Thou Need Not Fear My Kisses, Love, the 1930 Spring story, is a supernatural story of obsession and murder. Obsession stories are easy to come by, and usually done a lot better than this (which could partly be due to the brevity of the story; the obsession doesn't really have enough time to get convincing), and the supernatural element is a little cheesy. The story is still full of Grant-isms, but his trademark slow build-up seems to be more a hindrance than a benefit here. Reducing the story to a quarter of its length lessens the impact of an intentional build-up of suspense.
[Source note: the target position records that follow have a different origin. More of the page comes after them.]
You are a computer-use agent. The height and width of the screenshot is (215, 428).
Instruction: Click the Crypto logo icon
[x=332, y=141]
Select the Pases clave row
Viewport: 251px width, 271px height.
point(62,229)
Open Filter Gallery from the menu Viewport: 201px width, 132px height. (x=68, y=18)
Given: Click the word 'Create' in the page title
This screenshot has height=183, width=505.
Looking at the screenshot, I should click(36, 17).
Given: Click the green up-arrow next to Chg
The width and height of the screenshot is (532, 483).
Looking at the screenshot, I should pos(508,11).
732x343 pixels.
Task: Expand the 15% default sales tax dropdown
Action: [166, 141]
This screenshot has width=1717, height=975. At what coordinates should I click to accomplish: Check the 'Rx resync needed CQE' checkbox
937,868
Strangely, this doesn't hold true for Now There Comes a Darker Day, the 1940 Summer story. Here, Grant tells a slow, casual story of a mysterious woman and the death that follows her, and from start to finish, the tension and atmosphere grows until something as innocuous as a rainstorm portends something significant. In the case of this story, the brevity enhances the story, as if it had been drawn out any further, the events would have been strained, and the story forced.

Night's Swift Dragons, the 1950 Autumn story, feels like it was Grant's first attempt at Raven, a book that came later in his career. In it, a group of people is isolated in a restaurant while something begins picking them off; in this novella, a group of people is locked inside a post office while a motorcycle gang with sinister motives waits for them outside. The story was eerie and effective, but then in the last couple of pages, Grant had to go and tack on an ending that came out of nowhere.
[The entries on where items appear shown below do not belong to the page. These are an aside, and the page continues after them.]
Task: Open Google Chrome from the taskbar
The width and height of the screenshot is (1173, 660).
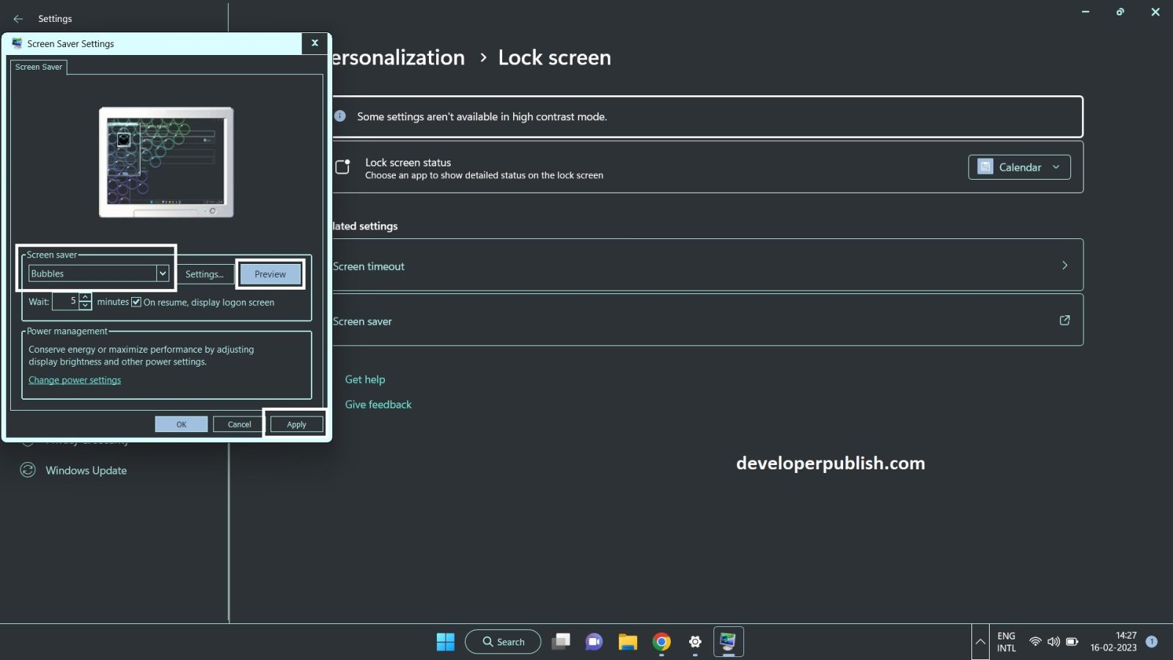Action: point(661,642)
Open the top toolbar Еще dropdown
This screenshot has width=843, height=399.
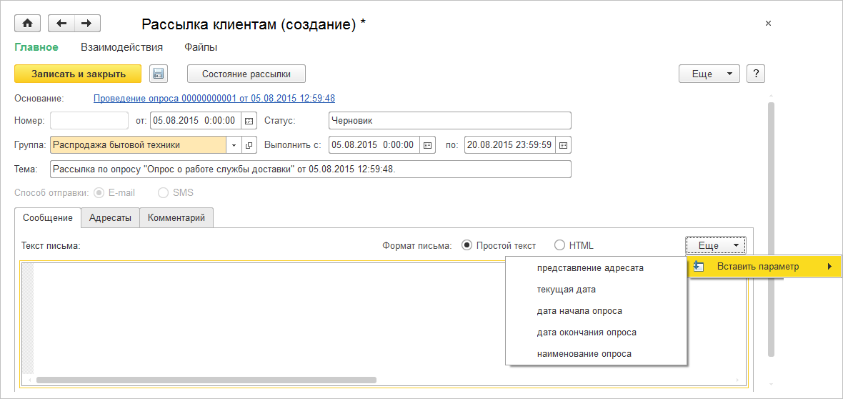pos(709,74)
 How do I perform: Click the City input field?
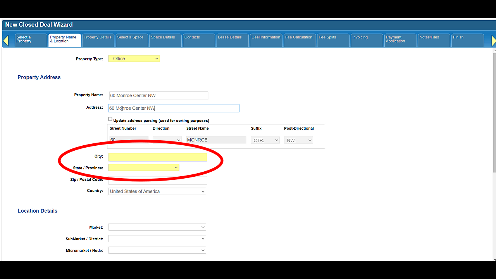pyautogui.click(x=158, y=157)
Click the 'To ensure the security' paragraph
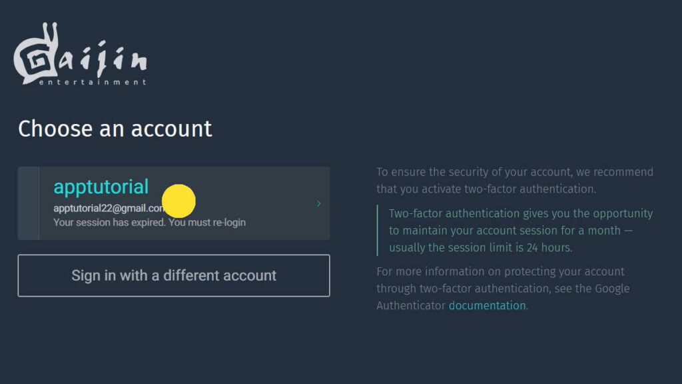 coord(514,172)
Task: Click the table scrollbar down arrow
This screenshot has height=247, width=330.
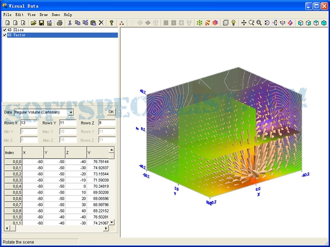Action: coord(112,222)
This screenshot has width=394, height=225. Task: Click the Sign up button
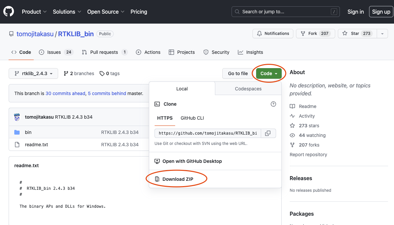[x=381, y=12]
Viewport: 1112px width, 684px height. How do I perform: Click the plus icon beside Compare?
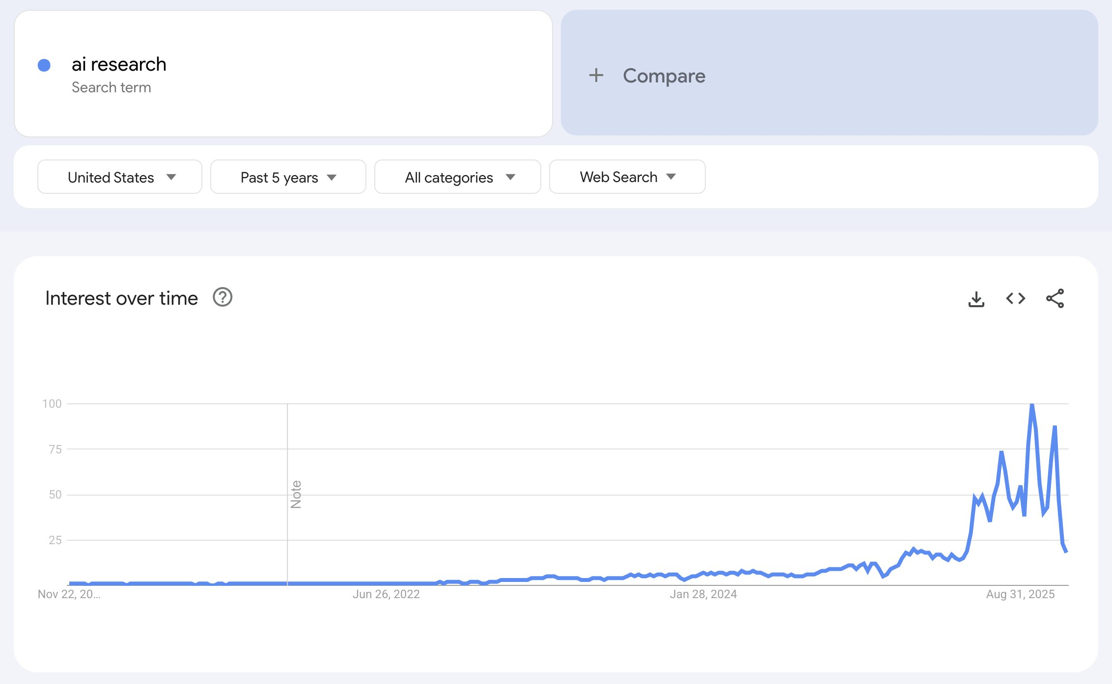click(x=596, y=76)
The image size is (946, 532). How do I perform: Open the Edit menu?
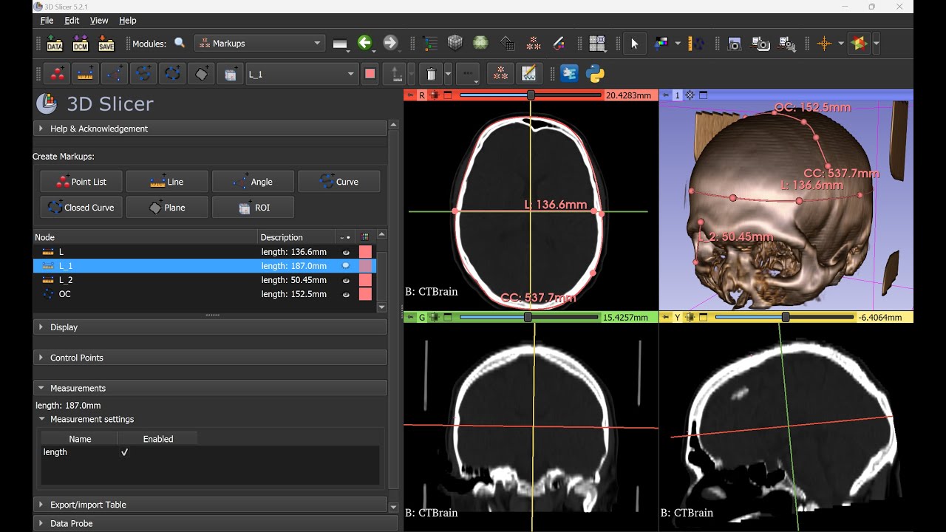point(72,21)
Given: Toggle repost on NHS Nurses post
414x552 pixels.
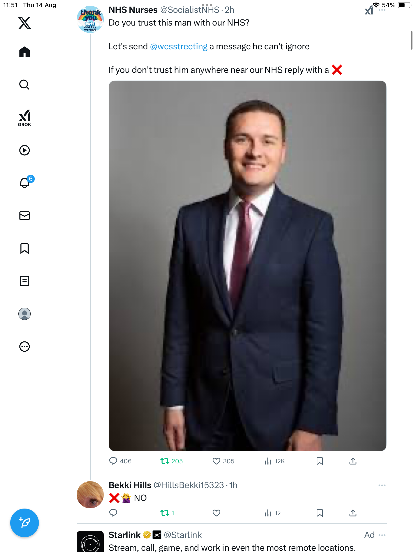Looking at the screenshot, I should [x=165, y=461].
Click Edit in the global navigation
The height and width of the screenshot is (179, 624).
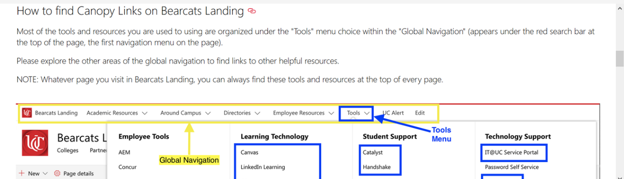tap(420, 113)
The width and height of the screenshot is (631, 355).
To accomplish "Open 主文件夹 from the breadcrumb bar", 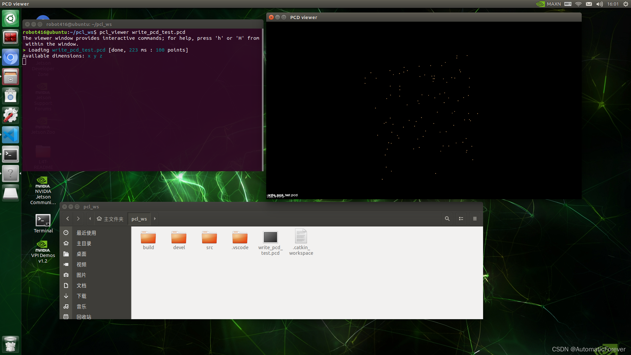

The last story, The Color of Joy, the 1960 Winter story, follows in the theme of obsession and stalking, though from a different perspective as the other three stories. Here, instead of the stalker being potentially harmful to the stalkee, the stalker is a threat to those surrounding the stalkee. It's not a new twist by any means, but Grant still tells his tale in such a way as to make it unique.

My appreciation of the individual stories depends on whether or not I was able to read the stories uninterrupted, which suggests that these stories might be better read all in one sitting. I think interrupting the story damages its potential, since the stories slowly creep higher into a sense of dread and inevitability. The whole book doesn't have to be read in one sitting, but it helps to be able to read each story without distraction. Under those circumstances, the stories work very well.